### GLUONS

The gluons are the force carrying guage boson for the strong force, sometimes called the colour force. They aren't really coloured, in the way that we know colours. Colour is used to portray their characteristics because that is a good analogue. The gluons are all spin-1 particles, that is, they have integral spin and are thus bosons.

There are only eight gluons, not nine as you might expect from the available permutations of the three primary colours and their three anti-colours. The three primary colours are red, green and blue. The three anti-colours are anti-red, anti-green and anti-blue (being cyan, magenta and yellow respectively). The six shown on the periphery of the hexagon are bi-coloured gluons: green/anti-red, blue/anti-red, blue/anti-green, red/anti-green, red/anti-blue, and green/anti-blue. Note the symmetry in the diagram. The two gluons in the middle are a combination of different colours, a chimera.

This hexagonal arrangement has no significance other than to show the family relationships of the gluons to one another.

A Proton showing it's three quarks, uud, and gluon complement.

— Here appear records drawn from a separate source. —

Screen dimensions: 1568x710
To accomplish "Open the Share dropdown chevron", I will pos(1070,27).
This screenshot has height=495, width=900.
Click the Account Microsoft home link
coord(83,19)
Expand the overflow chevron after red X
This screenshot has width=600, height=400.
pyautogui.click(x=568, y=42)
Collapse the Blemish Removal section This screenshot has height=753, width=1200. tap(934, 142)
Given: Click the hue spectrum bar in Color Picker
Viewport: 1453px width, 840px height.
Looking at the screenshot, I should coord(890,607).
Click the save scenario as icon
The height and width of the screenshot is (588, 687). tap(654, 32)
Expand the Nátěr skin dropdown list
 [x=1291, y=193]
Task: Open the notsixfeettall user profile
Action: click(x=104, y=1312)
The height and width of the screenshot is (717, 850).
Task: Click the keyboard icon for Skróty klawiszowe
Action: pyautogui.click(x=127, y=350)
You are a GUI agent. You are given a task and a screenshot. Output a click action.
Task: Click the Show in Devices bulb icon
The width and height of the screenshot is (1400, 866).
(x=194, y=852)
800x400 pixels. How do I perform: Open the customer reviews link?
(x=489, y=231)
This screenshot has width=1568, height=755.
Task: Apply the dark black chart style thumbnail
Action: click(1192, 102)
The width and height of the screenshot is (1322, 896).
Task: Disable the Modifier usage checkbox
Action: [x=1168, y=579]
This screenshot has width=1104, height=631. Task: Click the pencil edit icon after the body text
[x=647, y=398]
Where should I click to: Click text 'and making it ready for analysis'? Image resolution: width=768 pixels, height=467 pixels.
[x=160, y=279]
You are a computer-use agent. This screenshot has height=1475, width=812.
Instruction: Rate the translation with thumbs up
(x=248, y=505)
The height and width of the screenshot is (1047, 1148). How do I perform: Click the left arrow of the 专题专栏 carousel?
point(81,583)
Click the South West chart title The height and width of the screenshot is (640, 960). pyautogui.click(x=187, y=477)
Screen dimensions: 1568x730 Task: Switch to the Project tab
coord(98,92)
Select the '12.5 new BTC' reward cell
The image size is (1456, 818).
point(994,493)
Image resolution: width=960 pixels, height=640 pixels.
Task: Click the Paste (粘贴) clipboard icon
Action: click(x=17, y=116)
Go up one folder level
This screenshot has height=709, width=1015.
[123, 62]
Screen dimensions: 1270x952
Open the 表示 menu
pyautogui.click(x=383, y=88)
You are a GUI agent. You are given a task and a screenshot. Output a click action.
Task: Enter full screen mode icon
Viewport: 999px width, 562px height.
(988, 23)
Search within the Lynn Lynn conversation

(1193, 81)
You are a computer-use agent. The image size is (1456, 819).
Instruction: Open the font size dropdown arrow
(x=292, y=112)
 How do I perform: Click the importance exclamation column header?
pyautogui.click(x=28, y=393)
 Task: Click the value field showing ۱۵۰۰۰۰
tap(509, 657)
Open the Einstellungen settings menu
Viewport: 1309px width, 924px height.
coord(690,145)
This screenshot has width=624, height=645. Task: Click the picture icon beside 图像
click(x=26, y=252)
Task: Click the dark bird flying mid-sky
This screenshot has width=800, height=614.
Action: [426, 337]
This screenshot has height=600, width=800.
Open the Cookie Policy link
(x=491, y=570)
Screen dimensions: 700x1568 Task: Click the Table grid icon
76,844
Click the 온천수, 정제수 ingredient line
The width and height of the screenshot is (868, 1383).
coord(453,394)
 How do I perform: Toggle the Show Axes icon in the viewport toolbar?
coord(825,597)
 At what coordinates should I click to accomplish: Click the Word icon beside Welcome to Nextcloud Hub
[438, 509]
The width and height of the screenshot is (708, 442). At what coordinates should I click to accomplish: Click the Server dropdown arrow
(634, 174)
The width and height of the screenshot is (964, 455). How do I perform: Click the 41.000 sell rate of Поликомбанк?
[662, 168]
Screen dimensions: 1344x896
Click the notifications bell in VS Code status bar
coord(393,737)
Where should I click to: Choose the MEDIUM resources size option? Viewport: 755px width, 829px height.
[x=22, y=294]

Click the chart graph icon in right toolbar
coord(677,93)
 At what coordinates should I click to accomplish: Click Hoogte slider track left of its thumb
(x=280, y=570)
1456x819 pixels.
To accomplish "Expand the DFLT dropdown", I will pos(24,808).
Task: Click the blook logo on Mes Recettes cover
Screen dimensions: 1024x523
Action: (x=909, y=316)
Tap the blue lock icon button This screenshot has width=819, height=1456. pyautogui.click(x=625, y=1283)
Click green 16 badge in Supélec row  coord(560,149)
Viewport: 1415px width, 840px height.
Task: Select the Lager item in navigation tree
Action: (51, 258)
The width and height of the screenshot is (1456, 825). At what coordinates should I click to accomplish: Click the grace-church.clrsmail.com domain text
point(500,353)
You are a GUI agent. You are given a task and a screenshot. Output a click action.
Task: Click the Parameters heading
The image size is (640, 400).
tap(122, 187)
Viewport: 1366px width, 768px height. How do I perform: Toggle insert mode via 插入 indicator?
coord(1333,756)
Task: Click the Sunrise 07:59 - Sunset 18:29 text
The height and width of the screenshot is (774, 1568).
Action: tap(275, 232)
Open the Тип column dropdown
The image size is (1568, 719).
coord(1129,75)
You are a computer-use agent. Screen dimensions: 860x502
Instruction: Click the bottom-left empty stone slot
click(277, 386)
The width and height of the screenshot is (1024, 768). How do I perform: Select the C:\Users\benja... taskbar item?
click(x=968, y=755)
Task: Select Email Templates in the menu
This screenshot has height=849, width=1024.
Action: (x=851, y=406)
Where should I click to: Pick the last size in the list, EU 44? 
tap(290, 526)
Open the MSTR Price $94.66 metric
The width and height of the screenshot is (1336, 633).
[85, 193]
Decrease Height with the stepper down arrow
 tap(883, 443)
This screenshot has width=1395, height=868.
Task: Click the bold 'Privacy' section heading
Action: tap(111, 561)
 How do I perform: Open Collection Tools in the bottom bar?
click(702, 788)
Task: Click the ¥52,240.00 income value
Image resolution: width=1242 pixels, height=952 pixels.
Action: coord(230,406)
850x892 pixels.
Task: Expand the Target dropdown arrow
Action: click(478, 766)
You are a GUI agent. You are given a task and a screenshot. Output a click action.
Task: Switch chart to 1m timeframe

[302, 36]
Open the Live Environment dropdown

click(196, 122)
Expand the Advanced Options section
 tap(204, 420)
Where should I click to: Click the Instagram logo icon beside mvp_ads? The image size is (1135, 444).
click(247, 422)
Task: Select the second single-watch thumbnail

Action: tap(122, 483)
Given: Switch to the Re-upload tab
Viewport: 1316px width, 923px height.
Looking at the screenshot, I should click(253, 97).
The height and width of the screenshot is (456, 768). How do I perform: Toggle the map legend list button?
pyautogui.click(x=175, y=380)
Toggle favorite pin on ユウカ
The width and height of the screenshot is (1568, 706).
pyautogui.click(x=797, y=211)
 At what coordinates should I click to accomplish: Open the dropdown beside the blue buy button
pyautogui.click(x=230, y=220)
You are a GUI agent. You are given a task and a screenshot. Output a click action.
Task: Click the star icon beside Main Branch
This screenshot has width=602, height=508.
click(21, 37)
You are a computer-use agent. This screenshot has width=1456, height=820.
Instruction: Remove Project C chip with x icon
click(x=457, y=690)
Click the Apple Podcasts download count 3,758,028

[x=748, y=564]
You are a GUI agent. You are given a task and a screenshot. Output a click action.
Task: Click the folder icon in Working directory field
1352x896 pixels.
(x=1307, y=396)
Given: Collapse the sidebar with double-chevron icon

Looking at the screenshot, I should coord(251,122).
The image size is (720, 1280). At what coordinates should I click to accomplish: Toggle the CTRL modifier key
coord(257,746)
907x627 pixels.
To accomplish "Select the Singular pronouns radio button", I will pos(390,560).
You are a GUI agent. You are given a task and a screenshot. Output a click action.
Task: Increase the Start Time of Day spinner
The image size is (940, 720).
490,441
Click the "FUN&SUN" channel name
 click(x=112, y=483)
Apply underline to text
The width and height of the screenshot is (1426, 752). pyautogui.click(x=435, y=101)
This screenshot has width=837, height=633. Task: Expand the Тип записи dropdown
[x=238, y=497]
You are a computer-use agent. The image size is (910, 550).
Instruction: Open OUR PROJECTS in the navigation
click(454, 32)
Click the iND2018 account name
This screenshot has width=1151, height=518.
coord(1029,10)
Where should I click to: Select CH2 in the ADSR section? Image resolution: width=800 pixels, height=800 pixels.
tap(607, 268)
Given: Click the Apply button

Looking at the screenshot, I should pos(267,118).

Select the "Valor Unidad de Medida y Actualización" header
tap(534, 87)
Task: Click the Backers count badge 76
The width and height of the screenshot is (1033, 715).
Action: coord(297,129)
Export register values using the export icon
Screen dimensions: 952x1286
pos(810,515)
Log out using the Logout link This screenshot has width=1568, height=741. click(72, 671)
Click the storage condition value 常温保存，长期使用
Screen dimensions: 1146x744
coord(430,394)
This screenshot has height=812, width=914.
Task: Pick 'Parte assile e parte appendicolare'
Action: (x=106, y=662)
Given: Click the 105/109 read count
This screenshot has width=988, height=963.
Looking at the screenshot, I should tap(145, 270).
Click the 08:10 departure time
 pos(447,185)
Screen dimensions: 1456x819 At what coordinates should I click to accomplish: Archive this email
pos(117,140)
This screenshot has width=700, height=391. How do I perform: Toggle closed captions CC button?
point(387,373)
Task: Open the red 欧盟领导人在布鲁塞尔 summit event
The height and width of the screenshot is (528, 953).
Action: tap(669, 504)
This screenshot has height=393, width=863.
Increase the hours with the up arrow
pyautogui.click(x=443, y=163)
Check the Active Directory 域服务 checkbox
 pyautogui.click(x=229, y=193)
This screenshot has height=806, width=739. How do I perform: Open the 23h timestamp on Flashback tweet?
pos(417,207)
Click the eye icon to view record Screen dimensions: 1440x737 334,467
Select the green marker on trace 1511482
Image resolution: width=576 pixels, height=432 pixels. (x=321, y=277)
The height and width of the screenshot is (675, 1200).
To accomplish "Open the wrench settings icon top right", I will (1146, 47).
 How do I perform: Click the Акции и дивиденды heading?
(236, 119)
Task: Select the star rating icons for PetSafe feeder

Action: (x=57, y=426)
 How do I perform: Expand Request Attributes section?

Gluons exist within baryons (combinations of three quarks) and within mesons (combinations of two quarks). The bi-coloured gluons are continually exchanging colours with the singly-coloured quarks. It is this continual swapping of colour between both themselves and with the quarks that binds the whole lot together, quarks and gluons alike. It is a colour force. The whole assembly from afar must always appear white, or colour-less.

Trying to isolate a quark by pulling three apart (upper diagram) results in the birth of new quarks (lower diagram).
No colour is allowed existence alone in the Universe. A single quark cannot be isolated on its' own. If you were to try to pull a green quark apart from a red and blue quark within a baryon, the colour force between them would increase, like stretching an elastic band. The gluons would be stretched out in a line between the quarks. As the force increased, the energy done by pulling them slightly apart is sufficient to create more gluons along the same line. As the force is increased further, the gluon string may break, but the two new ends formed immediately cap themselves with new quarks. In effect by pulling on a baryon, you have supplied the energy to just created another baryon. The quarks are still not alone. It is impossible to isolate quarks. They have asymptotic freedom, the closer they are together, the free-er they are to roam. Theorists think that a collection of gluons can exist without quarks, and have named them glue-balls, but they have not yet been found in high-energy experiments. But quarks cannot exist without gluons and at least one more quark about them. Because of the force supplied by the gluons, the gluons account for a lot of the mass of the baryons and mesons.

Showing interaction of two quarks and a gluon.
The above diagram shows two quarks (red and blue) coming in from the bottom. A red/anti-blue gluon is exchanged between them, reversing the colours of the original quarks. This is the nature of the colour force between quarks, which is mediated by gluons, the colour force-carrying component. The fact that quarks emit gluons, and are surrounded by a fuzz of continually created and destroyed gluons, means that you cannot isolate a quark from the gluons. Although the converse does not follow.

Showing interaction of two gluons.
The above diagram shows two gluons, a red/anti-green gluon and a green/anti-red gluon coming in from the bottom. A red/anti-blue gluon is exchanged between them, changing the two into an anti-green/blue and a green/anti-blue gluon, respectively. This is the nature of the colour force between the gluons themselves, the carriers of the colour force.